Task requirements:
Line by line, copy the entries exactly, excluding the pictures.

[Opening Data shown section]

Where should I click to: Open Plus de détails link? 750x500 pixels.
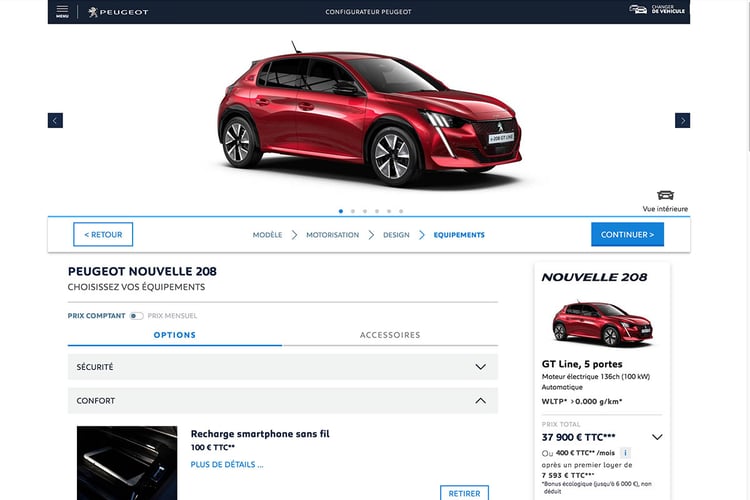tap(227, 464)
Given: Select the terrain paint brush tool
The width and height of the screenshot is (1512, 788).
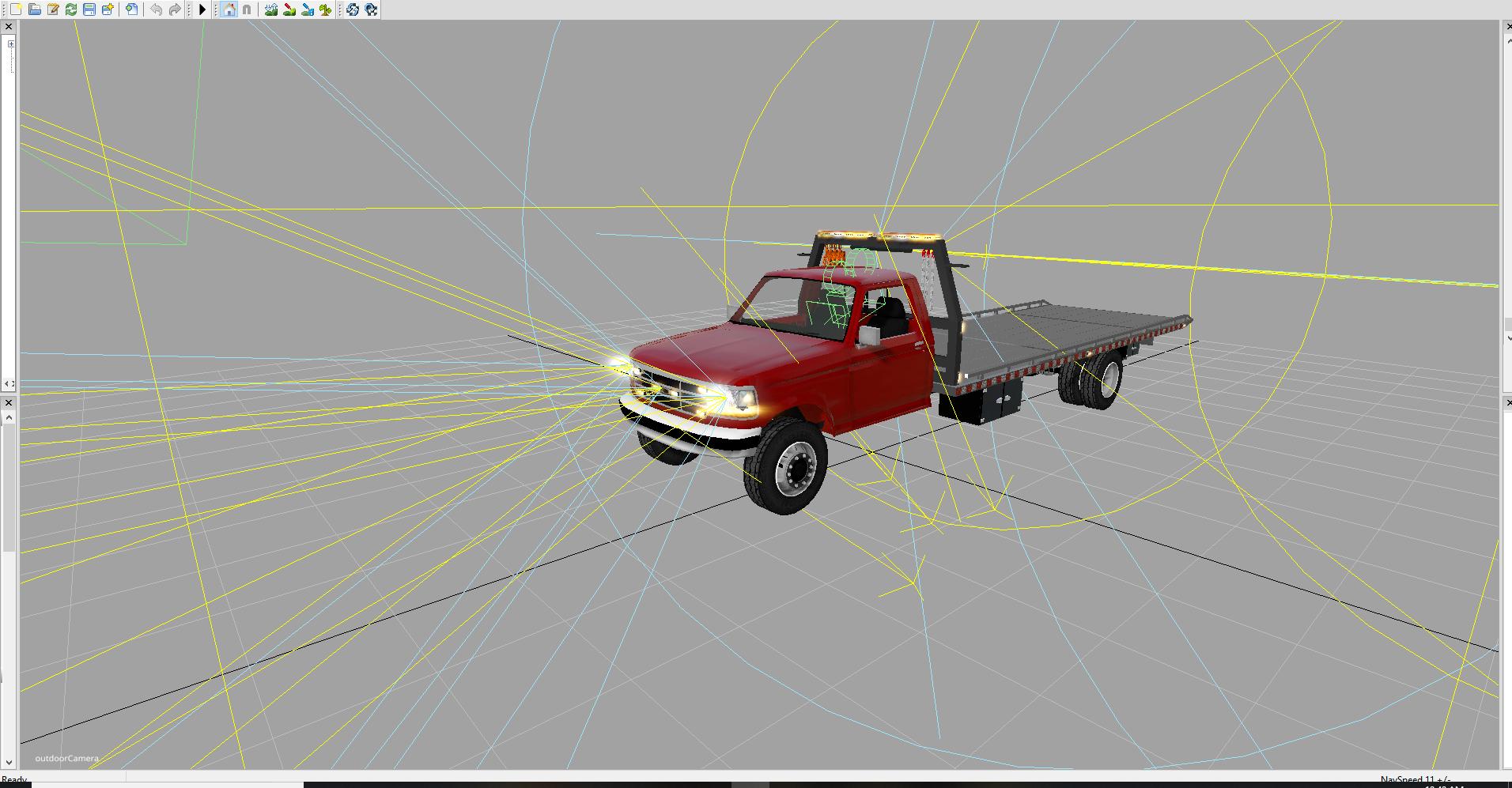Looking at the screenshot, I should click(289, 9).
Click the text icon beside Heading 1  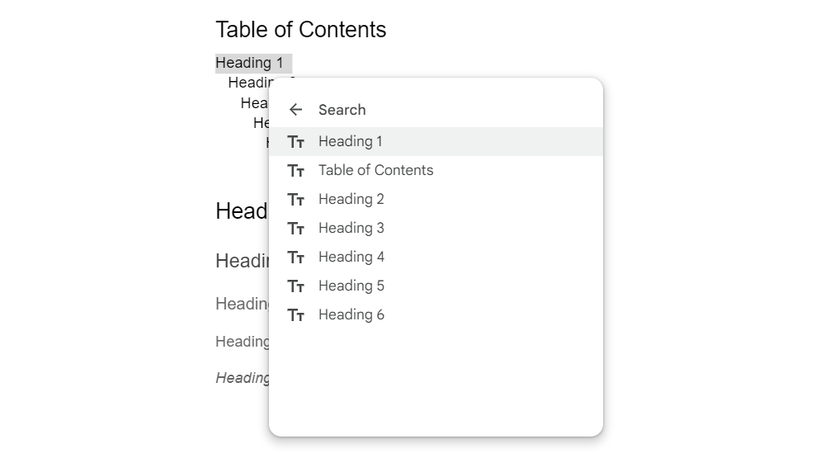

[Closing Data shown section]

Completed task:
Where should I click to: Open Plus de détails link? 750x500 pixels.
tap(227, 464)
Given: Select the terrain paint brush tool
The width and height of the screenshot is (1512, 788).
Looking at the screenshot, I should click(289, 9).
Click the text icon beside Heading 1  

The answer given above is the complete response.